Kay – you simply cannot put employment rates down to a single variable, when you change a variable like having a wage floor this will impact on a whole lot of other veriables – if the job market were allowed to determine levels of income on a natural demand scale it would not only give more freedom to employers to determine the salaries they pay (saving them money in that regard) but it would be beneficial to new people starting new business and also the low-level income workers themselves, i.e. it would create more jobs for young people – this can only mean that competition for new employees would start between employers which would lead to employers having to offer young people higher wages. the reason unskilled workers and students have trouble getting income is simply because at the moment it does not make economic sense to employ them – most small/new businesses have huge difficulty justifying paying $12.50 to someone who will most likely not be able to recover that money for the business, on top of this unions are very detrimental to the cause of the unskilled worker.
Let market forces decide whether Student X is worth employing!
That is just more nonsense.
Dropping “students X” wages will not serve to create any new jobs(small or new businesses)or reduce unemployment in teenagers.

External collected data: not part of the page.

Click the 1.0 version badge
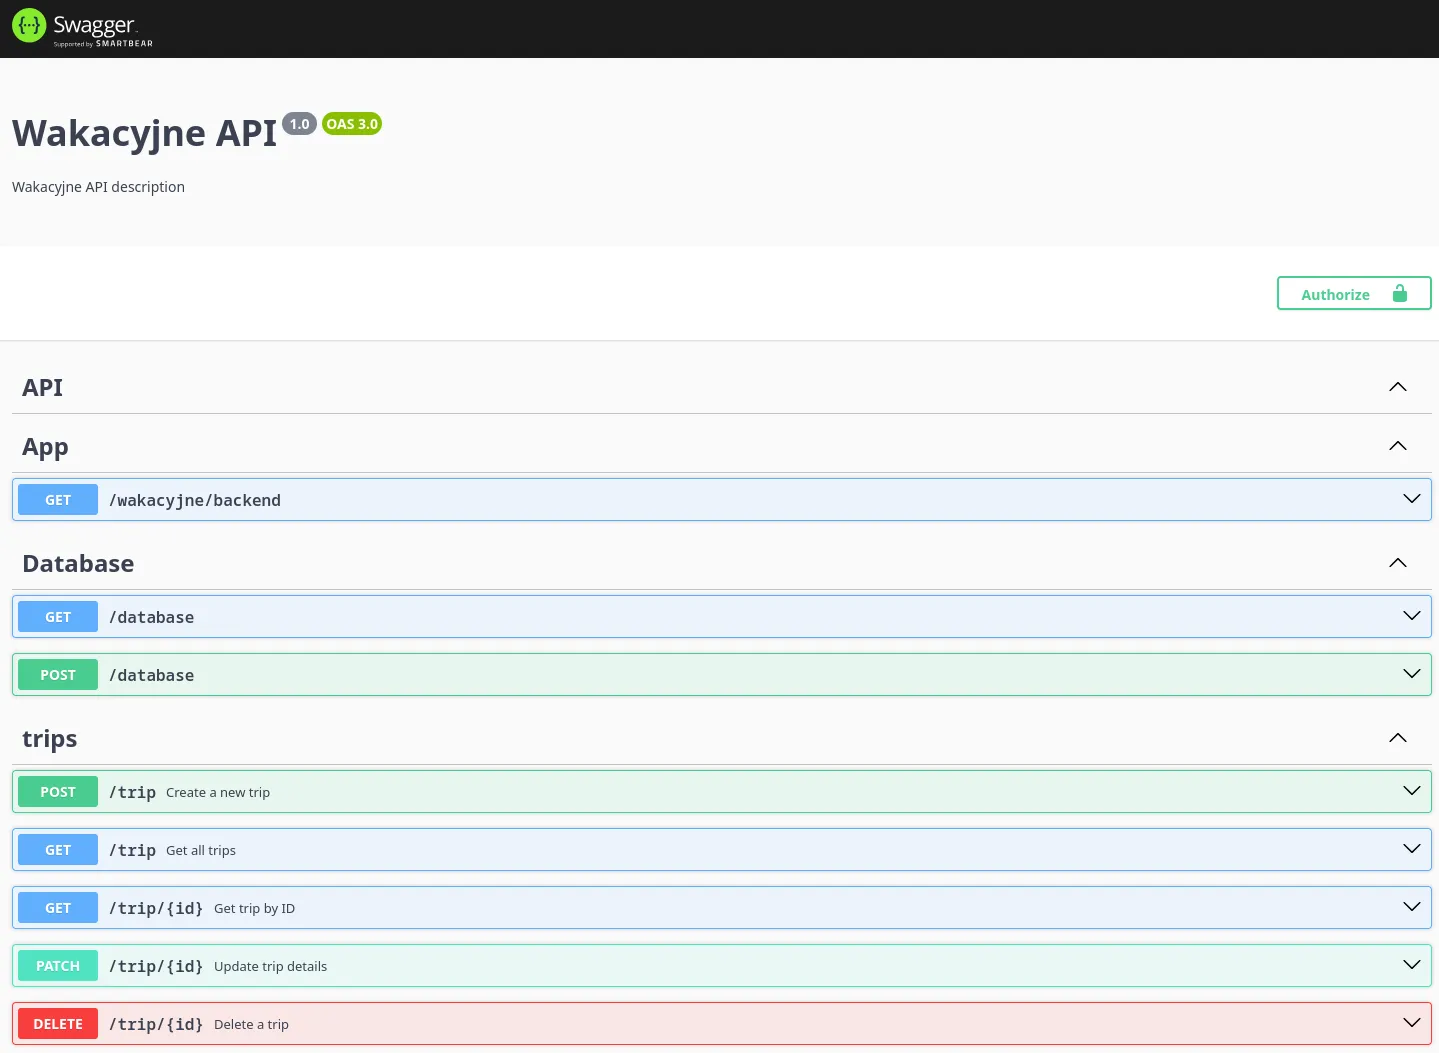 299,123
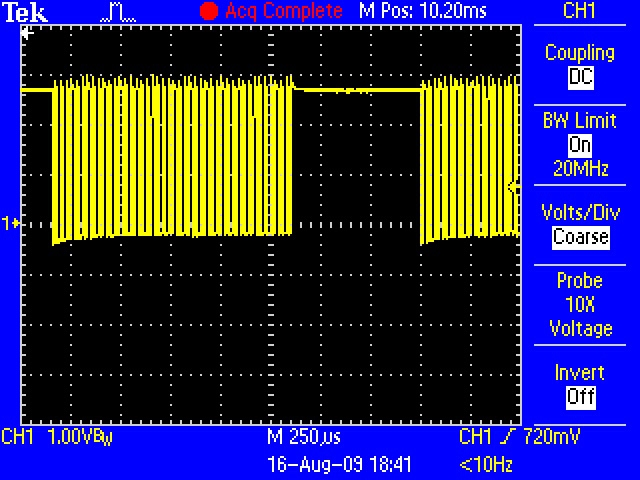Click the pulse-shaped acquisition mode icon
Image resolution: width=640 pixels, height=480 pixels.
(118, 12)
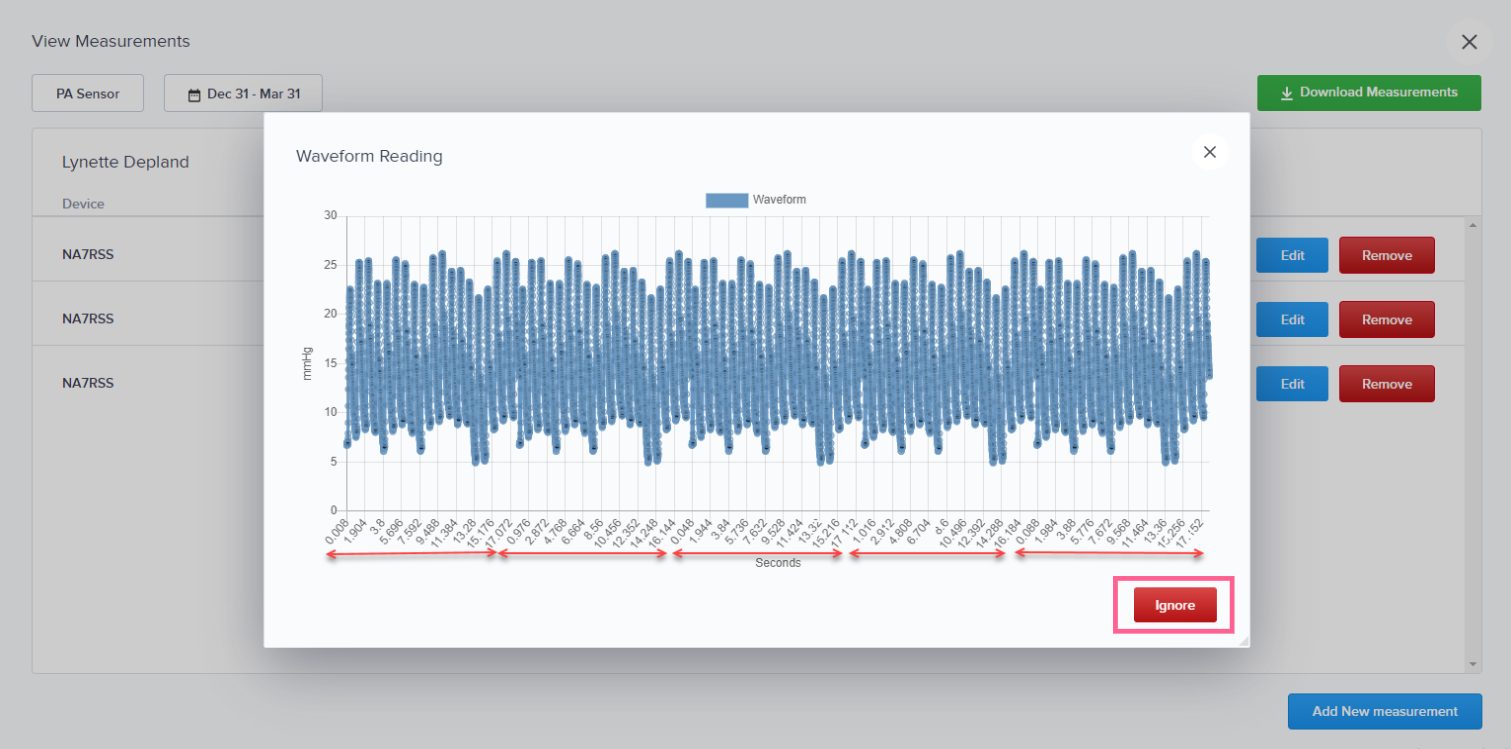Image resolution: width=1511 pixels, height=749 pixels.
Task: Remove the first NA7RSS measurement
Action: pos(1386,255)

Your game plan lowering wages is incorrect for creating employment.
You want real variables?
Transnational’s advantages combined with NZ’s FTA
Means international trade wars and brutal competition for existing businesses.
Why don’t you listen to Kay and stop pretending there is anything but profiteering behind the stupid policy.
I sent an e-mail to Roger Douglas, in opposition to his heinious bill and to my suprise I even got a reply.
It was the same sort of rhetoric mentioned above so I just hit the delete button.
It’s hard to take seriously anyone writing someone who brands a libertarian idea as coming from the Right. It’s a massive problem that so many media people in NZ can only think in the black and white of Left or Right. Roger’s ideas are pure Libertarian – which is a space neither on the Left or the Right of traditional politics.